*** THE DATA Section Begins ***
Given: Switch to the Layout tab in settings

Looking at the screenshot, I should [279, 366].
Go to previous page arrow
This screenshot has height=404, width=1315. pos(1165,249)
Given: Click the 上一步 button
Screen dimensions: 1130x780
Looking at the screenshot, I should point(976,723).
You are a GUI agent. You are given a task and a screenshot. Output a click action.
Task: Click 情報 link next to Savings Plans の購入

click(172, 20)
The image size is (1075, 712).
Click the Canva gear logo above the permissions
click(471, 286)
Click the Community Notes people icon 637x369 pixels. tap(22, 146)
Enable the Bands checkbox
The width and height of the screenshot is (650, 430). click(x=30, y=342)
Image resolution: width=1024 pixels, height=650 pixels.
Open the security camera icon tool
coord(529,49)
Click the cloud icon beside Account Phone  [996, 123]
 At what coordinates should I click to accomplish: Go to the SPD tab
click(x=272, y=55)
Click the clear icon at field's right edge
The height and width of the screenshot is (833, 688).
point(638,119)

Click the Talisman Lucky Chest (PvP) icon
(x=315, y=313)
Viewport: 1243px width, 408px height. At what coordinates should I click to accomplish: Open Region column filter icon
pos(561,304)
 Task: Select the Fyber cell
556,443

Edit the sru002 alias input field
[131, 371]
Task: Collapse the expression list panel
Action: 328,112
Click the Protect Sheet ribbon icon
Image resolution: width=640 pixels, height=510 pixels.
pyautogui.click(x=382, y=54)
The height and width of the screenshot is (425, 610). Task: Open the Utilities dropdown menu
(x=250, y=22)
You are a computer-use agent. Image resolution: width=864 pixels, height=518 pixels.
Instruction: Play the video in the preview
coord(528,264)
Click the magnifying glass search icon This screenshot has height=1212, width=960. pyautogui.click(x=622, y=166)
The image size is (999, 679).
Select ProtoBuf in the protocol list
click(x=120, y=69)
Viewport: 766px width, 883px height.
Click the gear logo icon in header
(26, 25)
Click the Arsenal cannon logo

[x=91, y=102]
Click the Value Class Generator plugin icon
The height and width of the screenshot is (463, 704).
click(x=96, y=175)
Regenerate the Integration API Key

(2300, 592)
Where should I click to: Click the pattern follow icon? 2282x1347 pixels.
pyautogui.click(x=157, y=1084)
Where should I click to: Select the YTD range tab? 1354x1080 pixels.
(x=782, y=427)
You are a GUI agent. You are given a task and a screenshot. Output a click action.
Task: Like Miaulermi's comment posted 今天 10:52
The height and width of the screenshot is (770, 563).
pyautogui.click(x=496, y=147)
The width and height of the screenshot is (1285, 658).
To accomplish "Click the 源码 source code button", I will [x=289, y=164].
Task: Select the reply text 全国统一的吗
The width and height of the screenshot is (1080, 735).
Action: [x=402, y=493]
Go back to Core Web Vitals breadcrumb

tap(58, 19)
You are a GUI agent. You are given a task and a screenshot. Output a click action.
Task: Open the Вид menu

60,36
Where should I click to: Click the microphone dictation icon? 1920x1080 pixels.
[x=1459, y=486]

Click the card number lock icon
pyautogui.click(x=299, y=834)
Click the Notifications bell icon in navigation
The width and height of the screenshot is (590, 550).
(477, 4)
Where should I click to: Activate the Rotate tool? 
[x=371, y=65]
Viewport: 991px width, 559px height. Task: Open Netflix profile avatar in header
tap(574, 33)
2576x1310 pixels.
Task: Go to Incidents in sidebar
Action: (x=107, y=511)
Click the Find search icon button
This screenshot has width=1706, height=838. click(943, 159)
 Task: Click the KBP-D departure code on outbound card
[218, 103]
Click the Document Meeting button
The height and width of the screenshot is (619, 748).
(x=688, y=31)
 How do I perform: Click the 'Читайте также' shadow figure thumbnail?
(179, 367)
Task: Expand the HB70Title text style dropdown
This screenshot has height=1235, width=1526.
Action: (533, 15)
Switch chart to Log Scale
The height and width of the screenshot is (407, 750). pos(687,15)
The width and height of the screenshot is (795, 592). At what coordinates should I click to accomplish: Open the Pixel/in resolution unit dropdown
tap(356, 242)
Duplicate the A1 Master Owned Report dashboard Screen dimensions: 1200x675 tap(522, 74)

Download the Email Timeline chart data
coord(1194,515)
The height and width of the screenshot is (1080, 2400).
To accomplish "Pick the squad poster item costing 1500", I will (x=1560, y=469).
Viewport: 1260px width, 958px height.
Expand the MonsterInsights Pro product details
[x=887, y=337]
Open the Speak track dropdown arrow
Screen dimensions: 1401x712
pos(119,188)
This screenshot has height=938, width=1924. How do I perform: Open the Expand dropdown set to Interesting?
*** THE DATA Section Ends ***
YOUR TASK: Using the listing above, return all lines where the word "text" occurs.

THE ANSWER:
Task: Select the reply text 全国统一的吗
Task: Expand the HB70Title text style dropdown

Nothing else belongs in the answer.